I did a bulk mRNA-seq experiment where I treated human cells in vitro with control of drug. I am only interested in determining differential gene expression at the gene level between these groups. I isolated RNA from treated cells and used poly-A selection and did sequencing on the illumina platform. I aligned the raw reads to the human genome using STAR. I used the featureCounts subpackage of subread to to get a count of reads that overlap with genes, the resulting gene count matrix is what I fed into edgeR to get differential gene expression results.
Now I would like to design some primers against a few select genes for qPCR to validate my differential gene expression results.

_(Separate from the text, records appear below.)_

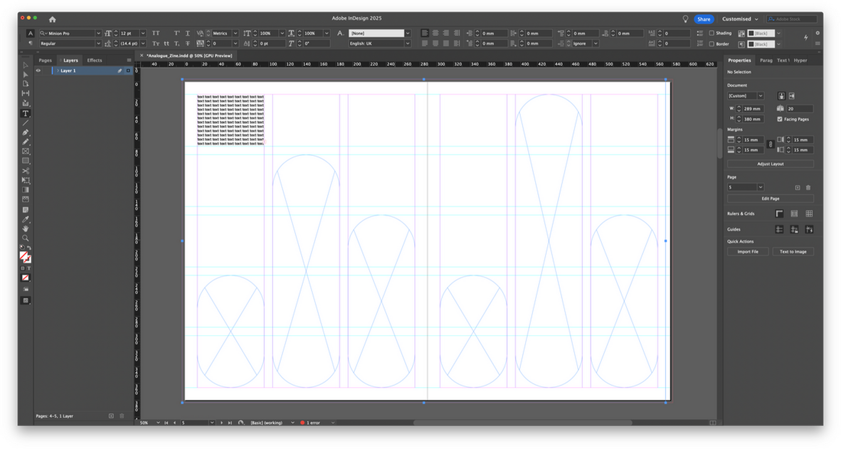Screen dimensions: 841x449
Task: Select the Line tool
Action: coord(25,123)
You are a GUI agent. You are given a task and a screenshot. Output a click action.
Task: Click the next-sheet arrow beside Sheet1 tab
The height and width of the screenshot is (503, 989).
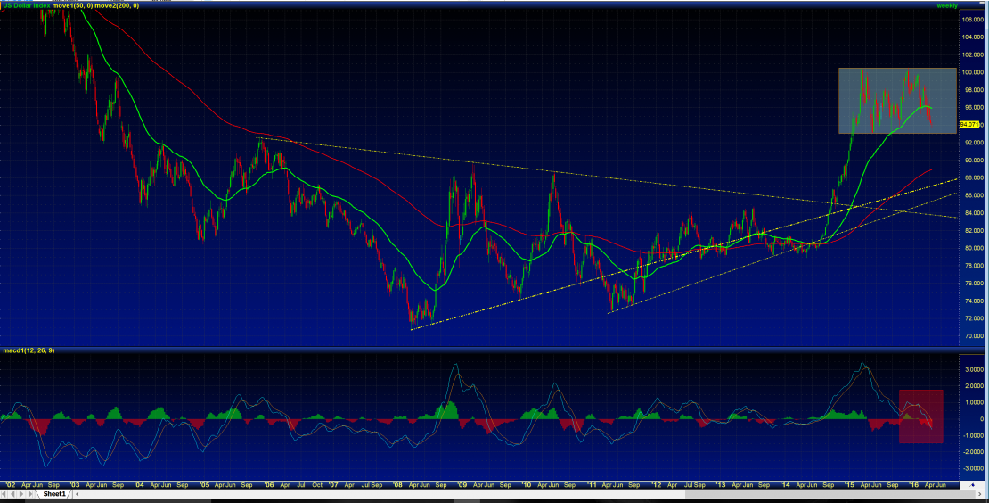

I am familiar with using Primer-BLAST, but I have previously only used it to design primers that span the exon-exon junction of a given transcript isoform by supplying the NCBI Reference Sequence of that isoform to the Primer-BLAST tool.
If I follow this approach I am afraid of designing primers that span the exon-exon junction of an isoform I don't even have in my sample.
I have also produced the equivalent of an "exon-count-matrix" with featureCounts by counting at the exon level rather than the gene level. I guess I could design primers to bind within a specific exon that I know is expressed, but then I worry about amplifying contaminating genomic DNA (which I realize might not even be an issue because I did a genomic DNA elimination step in my RNA isolation).
How do you usually go about designing primers for qPCR based RNA-seq validation?